看我想的入神,我左手邊的江羽推推我的胳膊,我沒有轉過臉去看他,就聽到他抱怨的聲音:“我說,唐莞莞,你又在瞎想什麼?”
我狠狠瞪了他一眼,然後正準備反駁,我右手邊的顧北北拉了拉我的胳膊輕聲問我:“莞莞,你要去我房間看看嗎?我有些東西想讓你看看。”
我微微一愣,然後趕緊使勁點頭:“好啊。”
我起身準備跟顧北北去他房間,然後扭過頭看了一眼江羽,江羽不屑地瞥了我一眼,那眼神分明是在說:“男生的房間有什麼好看的。”
…
顧北北的房間很整潔,顧北北的牀靠窗,顧北北還在窗戶邊上放了一盆仙人掌,顧北北告訴我仙人掌是塑膠的,但是我卻覺得很像真的。
顧北北的房間還有書櫃,書櫃上擺了好多書,有巴金的,魯迅的,還有一些我不認識的外國作家。
牆上掛着一個網袋子,裡面裝了大概五六個籃球,都是嶄新的,我猜想這些籃球大概都沒有打過。

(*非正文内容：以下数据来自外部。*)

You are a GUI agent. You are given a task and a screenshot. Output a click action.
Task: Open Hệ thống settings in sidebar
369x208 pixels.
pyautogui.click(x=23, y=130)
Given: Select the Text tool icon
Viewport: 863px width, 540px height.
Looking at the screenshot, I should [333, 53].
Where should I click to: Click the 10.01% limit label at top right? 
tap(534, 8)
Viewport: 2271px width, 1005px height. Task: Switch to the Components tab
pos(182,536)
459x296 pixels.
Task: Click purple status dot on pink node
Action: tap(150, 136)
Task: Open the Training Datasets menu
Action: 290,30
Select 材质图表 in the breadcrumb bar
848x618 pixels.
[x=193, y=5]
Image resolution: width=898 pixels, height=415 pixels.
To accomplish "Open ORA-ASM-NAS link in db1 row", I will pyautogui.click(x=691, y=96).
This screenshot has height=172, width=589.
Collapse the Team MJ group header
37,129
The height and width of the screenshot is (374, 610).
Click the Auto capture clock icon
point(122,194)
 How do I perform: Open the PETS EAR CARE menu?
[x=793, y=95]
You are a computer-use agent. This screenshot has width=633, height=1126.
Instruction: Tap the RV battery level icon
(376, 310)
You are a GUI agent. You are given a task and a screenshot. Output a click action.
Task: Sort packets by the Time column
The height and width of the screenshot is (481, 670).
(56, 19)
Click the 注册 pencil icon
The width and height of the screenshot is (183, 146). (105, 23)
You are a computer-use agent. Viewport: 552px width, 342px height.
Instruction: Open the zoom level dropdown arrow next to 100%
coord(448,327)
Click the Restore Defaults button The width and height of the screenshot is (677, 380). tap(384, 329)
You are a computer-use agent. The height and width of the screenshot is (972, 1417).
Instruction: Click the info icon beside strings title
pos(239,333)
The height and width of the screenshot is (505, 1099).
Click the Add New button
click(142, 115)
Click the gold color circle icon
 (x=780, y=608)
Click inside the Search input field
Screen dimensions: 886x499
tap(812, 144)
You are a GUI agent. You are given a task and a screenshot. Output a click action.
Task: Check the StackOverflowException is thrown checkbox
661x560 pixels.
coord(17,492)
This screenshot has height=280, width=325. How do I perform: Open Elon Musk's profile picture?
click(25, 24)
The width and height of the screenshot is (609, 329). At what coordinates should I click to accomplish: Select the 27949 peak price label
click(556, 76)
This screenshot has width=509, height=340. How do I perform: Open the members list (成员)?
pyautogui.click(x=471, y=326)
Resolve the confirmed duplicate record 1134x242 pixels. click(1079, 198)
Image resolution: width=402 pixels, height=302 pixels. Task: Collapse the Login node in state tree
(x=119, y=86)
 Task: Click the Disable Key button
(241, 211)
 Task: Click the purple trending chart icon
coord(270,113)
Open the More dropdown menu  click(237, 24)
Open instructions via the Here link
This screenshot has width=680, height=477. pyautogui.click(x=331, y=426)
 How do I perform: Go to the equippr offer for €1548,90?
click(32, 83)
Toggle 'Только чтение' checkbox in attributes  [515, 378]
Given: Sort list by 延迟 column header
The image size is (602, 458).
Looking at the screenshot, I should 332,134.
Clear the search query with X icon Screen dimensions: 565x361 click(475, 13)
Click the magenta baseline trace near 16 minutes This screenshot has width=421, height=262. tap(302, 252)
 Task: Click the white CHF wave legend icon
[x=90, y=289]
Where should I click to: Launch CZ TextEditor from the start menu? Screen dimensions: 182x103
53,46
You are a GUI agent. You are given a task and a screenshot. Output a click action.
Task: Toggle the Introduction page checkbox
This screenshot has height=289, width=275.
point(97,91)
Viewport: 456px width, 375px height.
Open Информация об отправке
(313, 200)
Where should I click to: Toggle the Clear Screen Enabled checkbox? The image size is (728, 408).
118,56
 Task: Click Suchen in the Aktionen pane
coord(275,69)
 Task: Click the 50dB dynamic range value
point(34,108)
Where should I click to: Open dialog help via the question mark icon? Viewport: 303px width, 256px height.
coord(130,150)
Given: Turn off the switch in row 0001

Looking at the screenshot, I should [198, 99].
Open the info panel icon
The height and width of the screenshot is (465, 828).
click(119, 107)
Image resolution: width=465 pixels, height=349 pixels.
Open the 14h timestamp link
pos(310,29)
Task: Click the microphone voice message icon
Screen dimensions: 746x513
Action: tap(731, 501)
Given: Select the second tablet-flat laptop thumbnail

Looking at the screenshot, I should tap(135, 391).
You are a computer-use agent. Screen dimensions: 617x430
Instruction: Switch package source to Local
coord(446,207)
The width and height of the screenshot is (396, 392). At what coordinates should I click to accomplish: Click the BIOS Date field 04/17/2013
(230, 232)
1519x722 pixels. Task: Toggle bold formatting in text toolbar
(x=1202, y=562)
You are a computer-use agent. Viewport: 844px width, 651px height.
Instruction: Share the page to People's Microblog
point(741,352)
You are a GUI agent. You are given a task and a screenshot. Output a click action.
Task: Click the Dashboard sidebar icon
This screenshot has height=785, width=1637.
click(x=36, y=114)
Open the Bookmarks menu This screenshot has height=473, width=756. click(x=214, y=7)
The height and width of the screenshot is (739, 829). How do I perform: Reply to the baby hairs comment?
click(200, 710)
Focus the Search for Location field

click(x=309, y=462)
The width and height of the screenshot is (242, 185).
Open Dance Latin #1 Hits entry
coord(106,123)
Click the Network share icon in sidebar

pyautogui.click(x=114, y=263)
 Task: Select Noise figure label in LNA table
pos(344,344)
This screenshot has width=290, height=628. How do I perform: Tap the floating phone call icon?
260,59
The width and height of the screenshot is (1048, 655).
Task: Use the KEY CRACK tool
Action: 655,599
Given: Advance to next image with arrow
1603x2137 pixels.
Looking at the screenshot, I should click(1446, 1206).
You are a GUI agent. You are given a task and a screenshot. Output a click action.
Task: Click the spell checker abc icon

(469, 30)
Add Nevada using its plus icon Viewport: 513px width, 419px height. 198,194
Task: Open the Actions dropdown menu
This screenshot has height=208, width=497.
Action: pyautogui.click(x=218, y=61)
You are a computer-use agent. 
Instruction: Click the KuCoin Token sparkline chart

可能是顧北北看我看籃球看了發呆,顧北北有些尷尬地笑了,他添添有些乾燥的嘴脣:“我喜歡這些籃球,雖然我的父母不讓我打籃球,但是,每次看見這些籃球我就開心,莞莞,你知道嗎?其實我從小的願望就是當上國際籃球隊的一員。”
顧北北越說眼神越來越黯淡起來,看他這個樣子,我也不免爲他心酸起來,爲了消除一點這樣的氣氛,我趕緊轉移話題:“顧北北,你不是說有東西要給我看嗎?什麼東西啊?”
“噢。”顧北北一拍腦子,像是剛剛突然忘記現在又想起來一樣:“我差點都忘了。”
說着,顧北北打開抽屜拿出一摞厚厚的白紙來,我仔細一看,原來都是顧北北畫的素描畫,有都是風景,有點的單個的物體,還有一些顧北北畫的動漫裡的人物,看到這些我忍不住好奇地問顧北北:“你這麼喜歡畫畫又畫的這麼好,你怎麼不去學畫畫呢?”
顧北北微微一怔,然後笑了,笑容裡卻滿是苦澀:“我雖喜歡畫畫,但是畫畫只是我生活的一部分。”
對於顧北北的話,我聽的有些模糊,顧北北也沒有說確切的原因,我也懶得多問,就只好繼續翻着顧北北的畫,突然翻到一張使我傻了眼,那張畫上,一個短髮覆頸的女孩牽着一條小狗在一顆大樹下一臉悠閒的樣子。
這畫上的女孩分明是我,那條狗就是我可愛的麥卡,我記得是我和顧北北初遇的那個夏天。
也許是顧北北看我變了臉,就瞥了一眼我手中的畫,突然間顧北北也有些震驚起來,不知道我會看到那幅畫,還是怎麼回事,但是隨後,顧北北很快從中恢復過來,舒了一口氣,很自然地問我:“莞莞,你還記得這幅畫裡的場景吧?”
我點點頭,突然想起那天我讓顧北北摸摸麥卡,一想起我那個事情,我抓抓頭髮,不禁 有些懊惱起來:“那天,你一定對我很煩吧?是不是覺得我很莫名其妙的?”
顧北北嘴脣挺薄,再配上他那清秀的臉,笑起來的時候就很溫暖,都說嘴脣薄的男生都很薄情,但是我覺得顧北北一定不是這樣薄情的人。
顧北北沒有正面回答我的問題,在我的威逼利誘之下,顧北北纔像我透露,原來那天,顧北北一開始就只是害怕我的麥卡,後來還是覺得我是個挺有趣的人。
當然了,我是不會告訴顧北北,我一開始認識他的時候就只是覺得他是一個膽小鬼,因爲我的麥卡那麼可愛,他居然還會害怕。